The police investigating determine that indeed Julie is missing, and decide to issue an Amber Alert. Terrestrial radio stations in New York and New Jersey broadcast the alert with a full description of Dave as well as Julie. People in the community reach out to Leanne offering words of encouragement and support.

At the same time, in upstate New York, Dave and Julie are at a small restaurant eating lunch. Julie thinks nothing is awry, and that she is on a surprise camping trip with her father arranged earlier in the month. Her father has told her that they will be camping by Lake George for a week.
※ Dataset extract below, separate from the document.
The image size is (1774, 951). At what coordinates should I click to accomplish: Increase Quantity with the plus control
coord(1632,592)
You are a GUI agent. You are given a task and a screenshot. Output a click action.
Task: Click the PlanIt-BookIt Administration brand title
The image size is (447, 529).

Joel Smith, another of the restaurant’s patrons, strikes up a conversation with Dave and Julie, and they talk about the wildlife that can be found in upstate New York. Joel gives them some back road directions that are far more scenic than the highway and will only add about 45 minutes to their trip. Dave humors the conversation, but is eager to leave without arising suspicion.

The kindly man Joel finishes his conversation, pays his bill and leaves the restaurant. He gets into his car and turns on the radio. Sixties music greets him, and he thinks how wonderful it is that his satellite radio has channels dedicated to various decades and genres. He leaves the parking lot drumming the steering wheel to the Beach Boys. Meanwhile, every terrestrial radio station is broadcasting Amber Alerts regarding Julie and her father Dave. Joel never hears the alerts. It is not until he arrives home that evening and watches the news that Joel realizes that he had conversed with both Dave and Julie. He calls the police, but the trail is now 6 hours old.

Three months later Julie is still missing……kidnapped by her father Dave. Leanne is distraught, and seems barely able to function. Her daughter is missing, and her life seems empty. If only there was a way to have gotten the information out faster……to a broader geographic circle, perhaps things could be different.

While again this story is fiction, it illustrates a point that needs to be made. The national Association of Broadcasters is in full support of a bill that would make Amber Alerts unavailable on satellite radio.

Does this make sense? Why would the NAB want to prohibit satellite radio from broadcasting critical public information? The answer is scary……..It is “Local” content, and according to the NAB, satellite radio can only broadcast “National” content.

When asked about the issue in an interview with Lost Remote, an NAB spokeperson showed the NAB's True Payola Crayola colors, dancing around the issue of Amber alerts and the impact the legislation would have on them.

The NAB is strongly supporting a bill, H.R. 983, the “Local Emergency Radio Service Preservation Act of 2007?. Provisions in this bill may very well block satellite radio from broadcasting Amber Alerts. This could also apply to other emergencies. Imagine a nuclear incident similar to Three Mile Island, or a release of toxins as a result of a fire in an industrial complex. Should someone listening to satellite radio be denied this information? How can the NAB take this stance? What will David Rehr say to Leanne Smith about her missing daughter?

Some issues are bigger than the NAB or satellite radio. Some issue require fast dissemination to an audience so appropriate measures or actions can be taken. However, Rehr and his Payola Crayola attitude have demonstrated that he cares about his membership far more than every day citizens.

For this reason alone, and because we can see how the NAB is posturing with regards to this bill, H.R. 983 should not be passed. We as citizens in a rapidly changing world should not support legislation that limits access to important information, or dictates from whom we get that information. If this sector concerns you, you should contact your legislators and advise them of the tactics and ramifications at play here.